As restrictions lift across Australia, many people will soon be faced with a return to work, school and study, which Griffith University’s Professor Paula Brough says could cause some anxiety.
Paula says while many people have fallen into or perfected a routine that allows them to continue to work or study from home, the easing of restrictions raises some new concerns about our inevitable return to normalcy.
“Most people are looking forward to returning to work, to leaving the house, and to seeing their colleagues face-to-face again, but it can be a bit of a culture shock to find yourself in a larger group again,” she says.
“We’ve been so concerned with keeping ourselves apart from others and with the need for social distancing that it can all be a bit daunting.”

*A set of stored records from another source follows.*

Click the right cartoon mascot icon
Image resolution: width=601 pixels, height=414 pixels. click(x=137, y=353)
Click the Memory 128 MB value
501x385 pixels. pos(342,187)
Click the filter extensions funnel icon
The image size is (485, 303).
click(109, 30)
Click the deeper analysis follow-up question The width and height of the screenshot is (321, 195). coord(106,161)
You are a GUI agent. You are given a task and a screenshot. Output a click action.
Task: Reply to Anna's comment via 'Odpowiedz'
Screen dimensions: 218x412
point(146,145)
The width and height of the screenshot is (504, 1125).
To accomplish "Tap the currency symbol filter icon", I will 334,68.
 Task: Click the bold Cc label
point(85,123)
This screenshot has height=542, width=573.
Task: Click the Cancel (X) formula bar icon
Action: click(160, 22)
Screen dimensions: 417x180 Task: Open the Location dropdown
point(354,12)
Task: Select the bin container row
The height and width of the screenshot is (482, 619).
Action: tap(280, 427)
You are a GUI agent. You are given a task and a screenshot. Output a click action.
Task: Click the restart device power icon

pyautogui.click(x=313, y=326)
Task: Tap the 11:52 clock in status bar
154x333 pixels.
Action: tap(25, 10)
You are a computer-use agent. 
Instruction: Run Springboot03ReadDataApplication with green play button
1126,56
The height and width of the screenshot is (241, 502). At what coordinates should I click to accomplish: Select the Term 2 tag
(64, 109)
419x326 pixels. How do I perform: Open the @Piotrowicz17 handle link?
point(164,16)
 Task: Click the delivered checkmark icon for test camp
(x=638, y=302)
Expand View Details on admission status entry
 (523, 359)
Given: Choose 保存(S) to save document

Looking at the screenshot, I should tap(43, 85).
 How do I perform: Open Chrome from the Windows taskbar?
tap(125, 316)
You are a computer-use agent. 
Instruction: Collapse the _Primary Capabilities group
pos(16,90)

Paula says there are several things we can do to prepare ourselves mentally for that return to work, so that we maintain our mental health and our workplace productivity when the time comes.
“In this in-between stage, it’s unusual because people can see the end is almost here – many of us are counting down the days or weeks until we go back to work,” she says.
“But that light at the end of the tunnel can sometimes mean it’s hard to maintain productivity, so now is the time to tidy up any bad habits that might make the transition difficult.
“Things like making sure you get enough sleep and exercise, and that you’re preparing healthy meals throughout isolation can help you when the time comes to return to work.”
In addition, Paula’s advice is to prepare yourself mentally for being in small and large groups again, a task that may seem particularly daunting to some.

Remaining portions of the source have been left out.